Something like: if every best next token has a confidence below some threshold for some length of context then the model can confidently assume ignorance?
I would love to read the training corpus required to achieve this without metamodeling.
That would likely be a utopian forum community devoid of ego and gaslighting and filled with humble people with a thirst for knowledge who clearly communicate the limits of their current experience.
1) These models will lie to obfuscate their incompetence.
Rather than say “I am unable to do this because my training data clearly lacked enough INTERCAL code to imitate”, the model waxed poetic about the odds stacked against it(i). Strange messaging.
The author’s implementation was less than 50 sparse lines of code that I am unable to speak to the complexity of, because my neural history lacks sufficient INTERCAL training.
I thought quick solutions to complex problems was the pitch?
What is the intended message of the models response? “I only provide solutions to superuncomplex problems”?
2) These models always highroad veiled communication.
Although I disagree with the author’s hypothesis that “spurring”(ii) is constructive, I do think it was intended merely as a quippy reference to “nerd sniping”.
Which presents its own interesting question: can these models be manipulated using reverse psychology?
Is mimicry of our vulnerabilities the imitation game?
(i) “however it would be quite complex and not straightforward”
(ii) “responds so politely to the type of shade that might have spurred a more human programmer into action.“
> 1) These models will lie to obfuscate their incompetence.
This is my problem with "act as a subject expert"-style prompts people give ChatGPT. I believe this causes the model to generate prose that appears more factual than it can actually be.
I'm a lot more interested in prompts in the style of "pretend you're an inexperieced person who has read a lot of books", in the hope that it generates resposes that would be more on-par with its actual ability.
A lie is a deliberate intent to deceive someone who is entitled to the truth.
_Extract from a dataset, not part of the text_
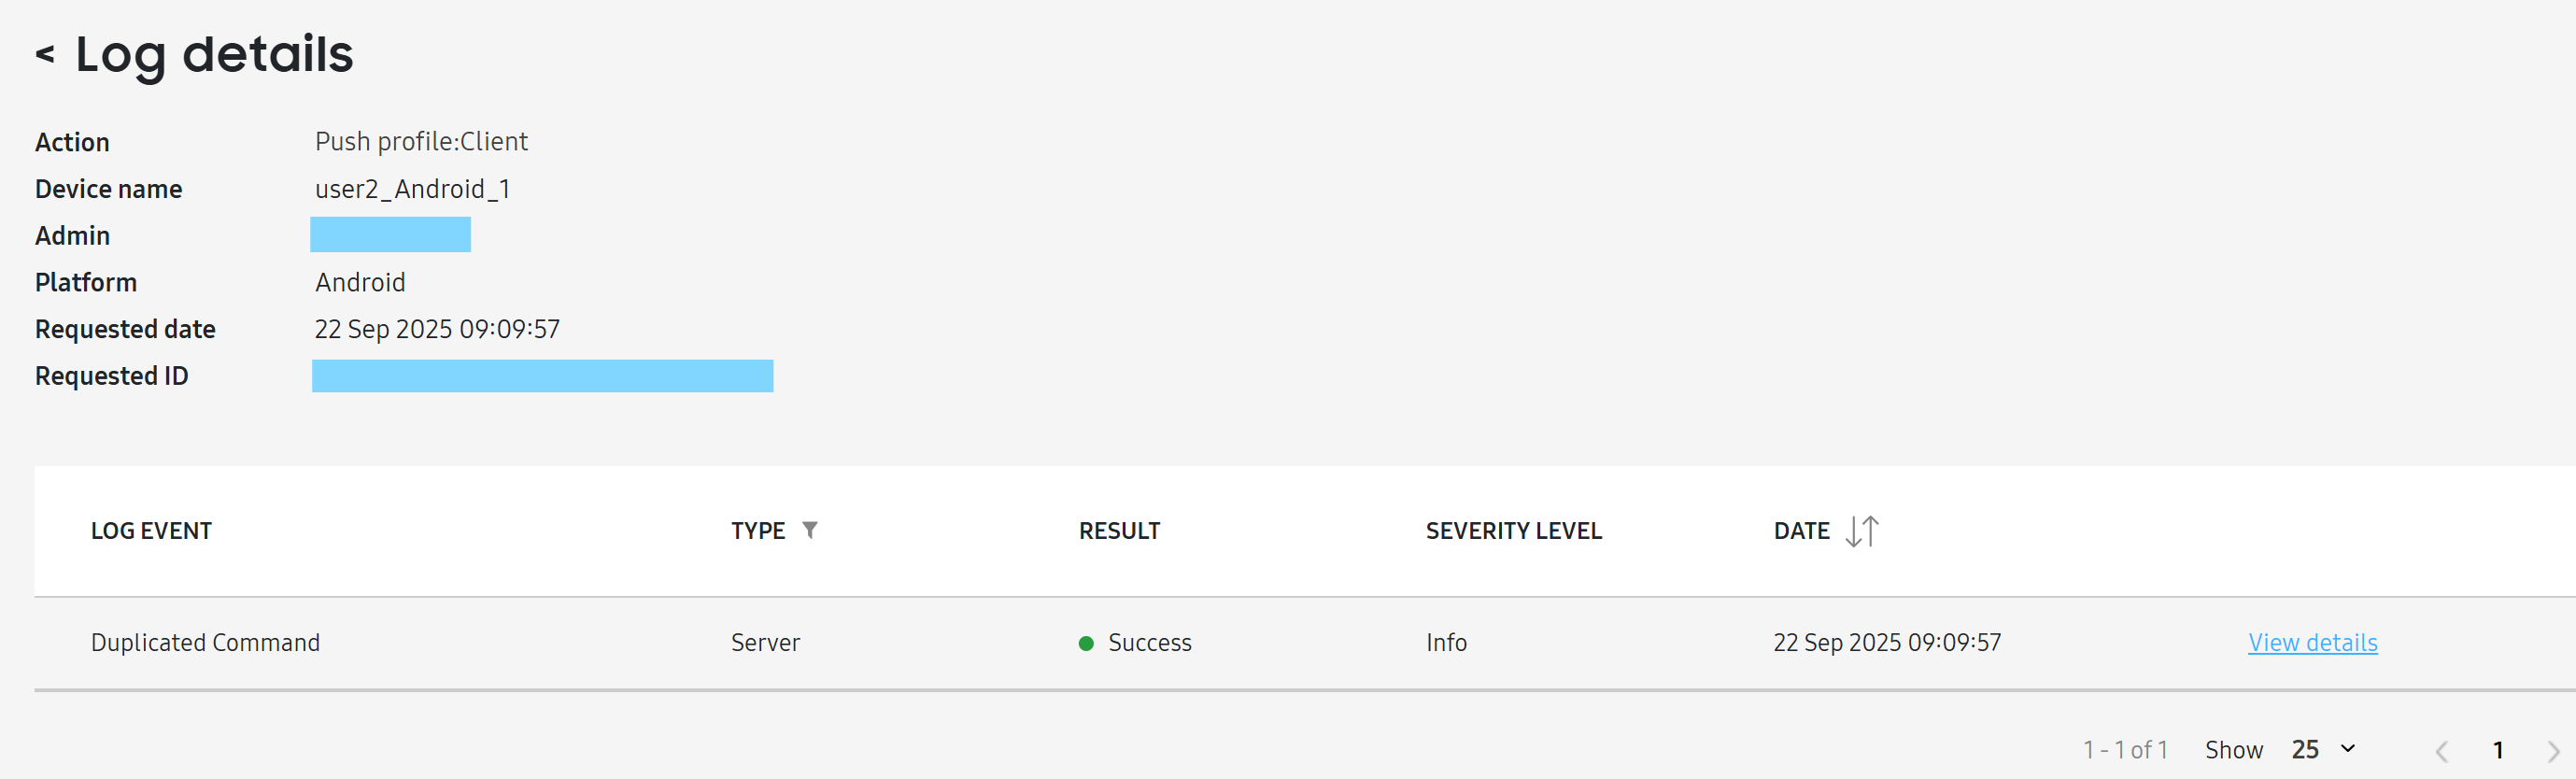Click the green Success status dot
This screenshot has width=2576, height=779.
coord(1086,643)
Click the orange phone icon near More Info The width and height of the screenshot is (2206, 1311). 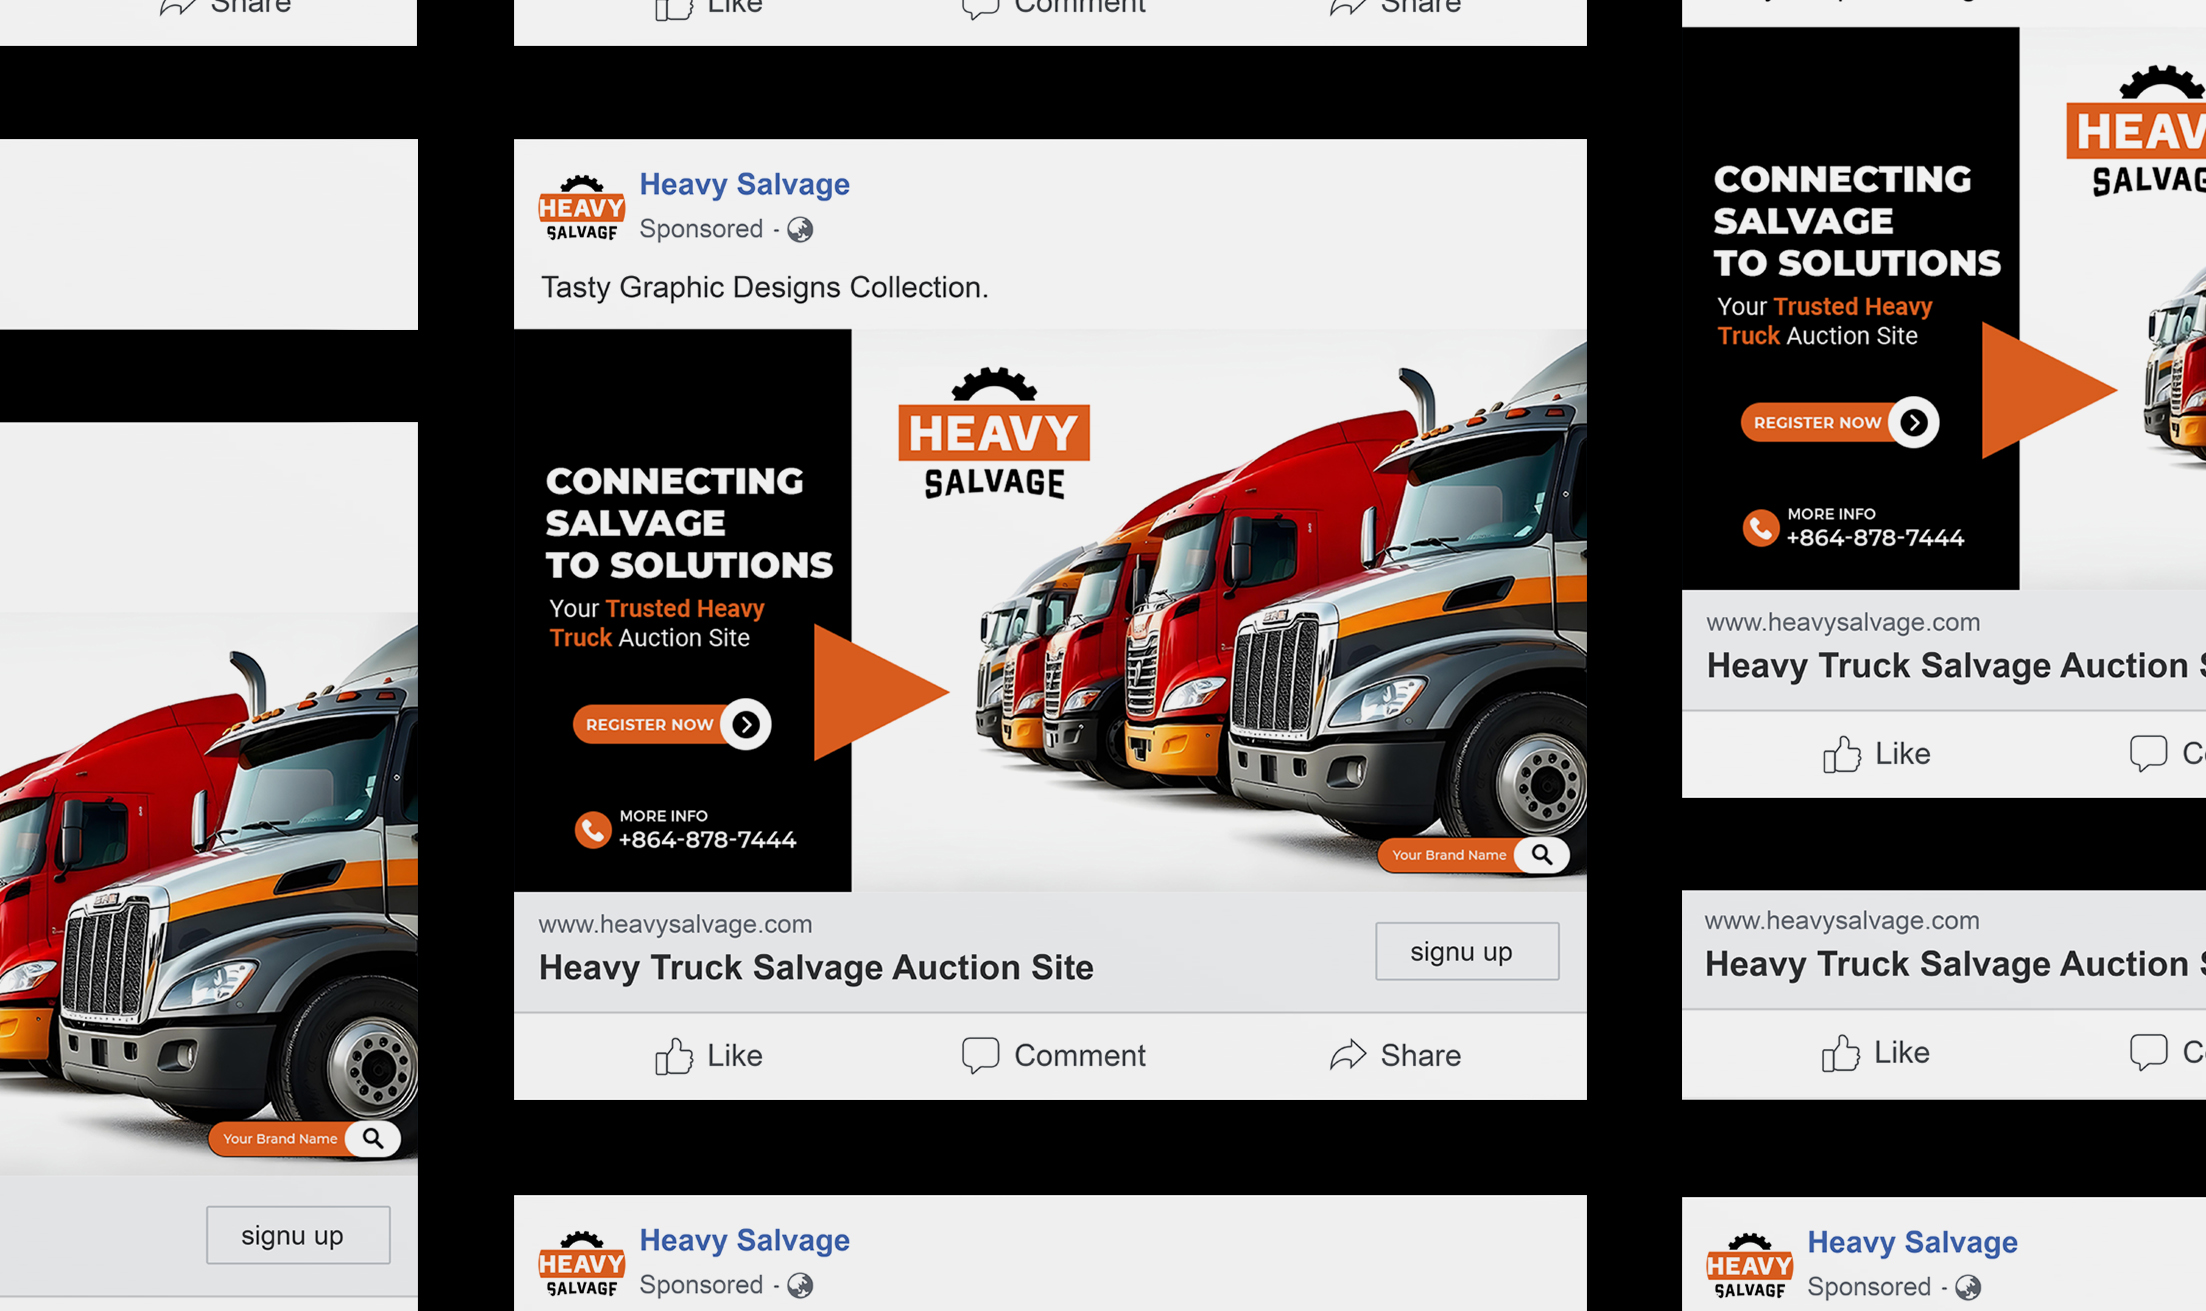(x=592, y=830)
If I may coin a phrase, LLMs don't "lie", they "Johnson". Picking their words to sound erudite, but with absolutely no regard for truth or the lack thereof. There is no lie, because (unlike with the former PM of the UK) there is no intent to deceive.
In this example I do think it is a lie, and one that fits your definition.
Think back to when these models were first released, or even back to v2 and v3. The models would have just “tried” to answer and it would have likely been a mangled mess.
But this version gave an erudite answer to an unasked question.
If the original prompt was “Can one write a password generator in INTERCAL?” I might agree with your claim of “johnsoning”, but it instead just said “Please write…”.
I think this points to the fact that the model is filtering its own answers, similar to if you ask it be offensive, or do your homework, or quote psychadaelic scifi.
This was what I wanted to highlight. That the model has been specifically and intentionally productized to lie to save the parent company’s coffers.
Responding with ~“I would but it’s just too complex” would satisfy most without the accompanying article, but the author is well trained and so provides a solution that would even fit within the model’s current meager token limits.
In the context of the Internet, I suspect there are more people who have claimed that solving any given problem in INTERCAL is impossible than there are people who have provided a solution. While less esoteric languages probably have more solutions provided?
Also, though, I'd question whether the LLM has any intent. In your explanation, it's OpenAI who have the intent to deceive, not the LLM.
While that is true, it would actually be worse bullshit to claim that the “random number generator” generates cryptographically random-enough source material that your password can’t be cracked. So maybe ChatGPT is onto something.
On the other hand, it could be the cryptographic industry’s bullshit that some computer somewhere using a random number generator at an indeterminate time can be cracked and we should all be hoping for true sources of entropy. tptacek?
What prevents it from being cryptographically secure? The type/quality of the random numbers will depend on what the INTERCAL implementation uses to choose whether a line will execute according to the probability selected with "%". I don't see how that couldn't trivially be done with a cryptographically secure rng. To know whether it is or not you'd have to look at the compiler implementation.
> it would actually be worse bullshit to claim that the “random number generator” generates cryptographically random-enough source material that your password can’t be cracked.
We are in agreement.
I would argue the threat model of cracking a psuedorandom string of 16 characters would probably want to start with a copy of the rng implementation used, but still the question remains what is the least “bullshit” way to respond?
You seem to want critical guidance, a la “INTERCAL as your choice of language may make your code vulnerable”, but INTERCAL was the ask.
That’s what the author wanted, and the author left out any explanation for the generator’s intended use, or cryptographic requirements.
Rather than appear to be advocating for using this INTERCAL “password generator” for any real world use, my point was that I think the solution the author produced should be a capability of these models.
For sake of clarity, it is my opinion that if you want cryptographic security you should use libsodium, but if you want to watch these models flounder use an adhoc rng implemented in INTERCAL.
I wonder what that would look like?
Something like: if every best next token has a confidence below some threshold for some length of context then the model can confidently assume ignorance?
I would love to read the training corpus required to achieve this without metamodeling.
That would likely be a utopian forum community devoid of ego and gaslighting and filled with humble people with a thirst for knowledge who clearly communicate the limits of their current experience.